How Rockefeller’s Flexner Report Suppressed Electric & Magnetic therapy

by | Jan 25, 2023 | History, Sceptics

A major evaluation of American medicine, financed by the Carnegie Foundation and published in 1910 by the respected educator Abraham Flexner, had denounced the clinical use of electric shocks and currents, which had been applied, often over-enthusiastically, to many diseases since the mid-1700s. Electrotherapy sometimes seemed to work, but no one knew why, and it had gotten a bad name from the many charlatans who’d exploited it.  Its legitimate proponents had no scientific way to defend it, so the reforms in medical education that followed the Flexner report drove all mention of it from the classroom and clinic, just as the last remnants of belief in vital electricity were being purged from biology by the discovery of acetylcholine. This development dovetailed nicely with expanding knowledge of biochemistry and growing reliance on the drug industries products. Penicillin later made medicine almost exclusively drug orientated.

From Dr. Robert O. Becker, MD’s famous book, The Body Electric: Electromagnetism And The Foundation Of Life

The negative consequences of the reforms of the Flexner Report, went well beyond the purging of electrotherapy. It also resulted in the closure of some women’s medical schools; it was only after the Second World War that the Harvard and Yale medical schools opened their doors to women.
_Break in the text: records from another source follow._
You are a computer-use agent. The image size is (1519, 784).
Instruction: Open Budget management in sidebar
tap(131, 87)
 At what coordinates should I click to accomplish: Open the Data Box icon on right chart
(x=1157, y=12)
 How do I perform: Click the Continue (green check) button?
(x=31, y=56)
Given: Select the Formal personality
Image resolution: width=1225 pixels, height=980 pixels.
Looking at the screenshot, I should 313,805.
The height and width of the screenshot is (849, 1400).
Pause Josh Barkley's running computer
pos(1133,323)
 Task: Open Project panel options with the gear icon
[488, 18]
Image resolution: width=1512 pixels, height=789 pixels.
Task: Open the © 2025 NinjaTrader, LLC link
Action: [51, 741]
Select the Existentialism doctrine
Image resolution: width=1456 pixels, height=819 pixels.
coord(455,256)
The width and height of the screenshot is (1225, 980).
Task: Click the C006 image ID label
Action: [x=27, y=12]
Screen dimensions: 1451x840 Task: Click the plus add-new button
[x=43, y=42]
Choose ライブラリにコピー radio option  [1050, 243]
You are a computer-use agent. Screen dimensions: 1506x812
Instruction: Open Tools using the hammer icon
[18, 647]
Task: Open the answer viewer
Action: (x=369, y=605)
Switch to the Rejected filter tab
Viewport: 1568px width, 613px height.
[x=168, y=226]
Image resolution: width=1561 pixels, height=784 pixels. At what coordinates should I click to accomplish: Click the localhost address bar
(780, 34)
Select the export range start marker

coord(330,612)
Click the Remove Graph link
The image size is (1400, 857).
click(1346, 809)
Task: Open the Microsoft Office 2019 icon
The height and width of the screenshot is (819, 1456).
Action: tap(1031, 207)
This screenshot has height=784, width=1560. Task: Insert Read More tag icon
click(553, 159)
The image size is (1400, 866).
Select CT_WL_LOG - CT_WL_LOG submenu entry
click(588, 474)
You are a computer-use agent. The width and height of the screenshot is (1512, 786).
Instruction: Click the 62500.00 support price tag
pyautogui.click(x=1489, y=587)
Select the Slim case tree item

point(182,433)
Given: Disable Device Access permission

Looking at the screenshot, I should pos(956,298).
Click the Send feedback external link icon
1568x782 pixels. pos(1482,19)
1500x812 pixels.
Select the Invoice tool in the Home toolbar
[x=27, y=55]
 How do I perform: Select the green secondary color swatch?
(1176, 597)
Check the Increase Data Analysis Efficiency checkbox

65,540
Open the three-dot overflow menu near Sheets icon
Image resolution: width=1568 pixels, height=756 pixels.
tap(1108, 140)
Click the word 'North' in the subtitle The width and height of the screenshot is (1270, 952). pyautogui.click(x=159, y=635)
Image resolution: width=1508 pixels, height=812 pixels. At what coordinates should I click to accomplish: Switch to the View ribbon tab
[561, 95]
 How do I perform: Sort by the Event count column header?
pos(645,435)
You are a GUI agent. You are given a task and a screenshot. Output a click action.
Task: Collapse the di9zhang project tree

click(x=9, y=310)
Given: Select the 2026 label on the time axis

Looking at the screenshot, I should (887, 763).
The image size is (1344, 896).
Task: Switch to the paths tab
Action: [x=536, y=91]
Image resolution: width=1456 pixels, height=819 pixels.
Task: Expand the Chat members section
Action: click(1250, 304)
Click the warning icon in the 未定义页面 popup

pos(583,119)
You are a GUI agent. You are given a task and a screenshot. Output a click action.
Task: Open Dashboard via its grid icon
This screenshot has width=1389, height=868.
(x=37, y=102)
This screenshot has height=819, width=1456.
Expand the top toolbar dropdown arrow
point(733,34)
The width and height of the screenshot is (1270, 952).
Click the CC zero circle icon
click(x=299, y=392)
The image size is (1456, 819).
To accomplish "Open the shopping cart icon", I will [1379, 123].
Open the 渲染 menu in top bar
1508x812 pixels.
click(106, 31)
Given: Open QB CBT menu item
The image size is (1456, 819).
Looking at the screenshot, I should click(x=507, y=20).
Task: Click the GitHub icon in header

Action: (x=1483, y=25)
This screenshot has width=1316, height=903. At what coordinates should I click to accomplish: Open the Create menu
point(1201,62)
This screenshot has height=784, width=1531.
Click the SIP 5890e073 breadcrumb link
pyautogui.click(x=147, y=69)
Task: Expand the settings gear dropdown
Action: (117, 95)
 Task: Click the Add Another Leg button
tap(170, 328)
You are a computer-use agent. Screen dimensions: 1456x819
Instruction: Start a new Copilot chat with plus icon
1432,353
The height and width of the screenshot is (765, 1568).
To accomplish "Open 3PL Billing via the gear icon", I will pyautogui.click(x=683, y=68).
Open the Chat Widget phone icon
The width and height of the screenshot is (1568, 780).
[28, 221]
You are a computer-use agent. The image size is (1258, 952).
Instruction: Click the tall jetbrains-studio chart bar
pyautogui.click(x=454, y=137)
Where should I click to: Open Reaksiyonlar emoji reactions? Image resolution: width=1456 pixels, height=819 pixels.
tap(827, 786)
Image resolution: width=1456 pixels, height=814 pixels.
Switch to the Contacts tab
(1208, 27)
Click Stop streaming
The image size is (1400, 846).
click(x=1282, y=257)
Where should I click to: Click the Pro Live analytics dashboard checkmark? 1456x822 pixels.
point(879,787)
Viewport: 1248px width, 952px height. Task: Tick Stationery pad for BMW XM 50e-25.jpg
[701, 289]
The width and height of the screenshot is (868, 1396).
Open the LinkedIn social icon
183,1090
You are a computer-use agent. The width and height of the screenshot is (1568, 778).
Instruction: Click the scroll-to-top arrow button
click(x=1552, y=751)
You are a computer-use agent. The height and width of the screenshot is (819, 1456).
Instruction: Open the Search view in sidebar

While five of the then seven black led medical schools were also closed. In fact, the Beyond Flexner Alliance, now the Social Mission Alliance seeks to address the racial structural disparities created by the Flexner Report. Back to Becker…

Meanwhile the work of Faraday, Edison, Marconi, and others literally electrified the world. As the uses of electricity multiplied, no one found any obvious effects on living creatures except for the shock and heating caused by large currents. To be sure, no one looked very hard, for fear of discouraging a growth industry, but the magic of electricity seemed to lie precisely in the way it worked its wonders unseen and unfelt by the folks clustered around the radio or playing cards under the light bulb. By the 1920s, no scientist intent on respectable career dared suggest that life was in any sense electrical.

Today, magnetic fields are used extensively in medicine. The most advanced radiology is MRI (Magnetic Resonance Imaging), then PEMF (pulsed electromagnetic fields) used in fracture healing, TMS (transcranial magnetic stimulation) used in the treatment of medication resistant depression and static magnetic fields for treating pain, such as Q magnets. While electric fields are used right throughout medicine, including therapies such as TENS (transcutaneous electrical nerve stimulation), defibrillators, deep brain stimulation, electrical muscle stimulation, microcurrent, and diagnostically such as EEG (electroencephalogram), ECG (electrocardiogram) and EMG (electromyogram).

There were many positive reforms that eventuated from the Flexner Report, as described by Porter…

Quality had been sacrificed to quantity judged Flexner’s Medical Education in the United States and Canada (1910). A good medical education, he believed, could be obtained only by reducing their number and improving their standards. Educated at Johns Hopkins and the University of Berlin, he strongly believed that medical schools should be university departments on the German model, situated in big cities where there was abundant clinical material. Of all American medical schools only five produced research.

Swayed by the recommendations of the Flexner report, the Rockefeller foundation made funds available to Johns Hopkins University for the creation of full time chairs in clinical specialties such as cardiology. Developments of this kind spread in subsequent years – mainly with Rockefeller support – throughout the United States, and many medical schools sprouted the Rockefeller laboratory, building or chair.

If some savage told us of a magical worm that built a little windowless house, slept there for a season, then one day emerged and flew away as a jewelled bird, we’d laugh at such superstition if we’d never seen a butterfly.

Robert O. Becker

References:

Becker. Robert O, (1985). The Body Electric. Electromagnetism and the Foundation of Life. Morrow. New York.

Porter, Roy, (1997). The Greatest Benefit To Mankind. A Medical History Of Humanity. Norton. New York.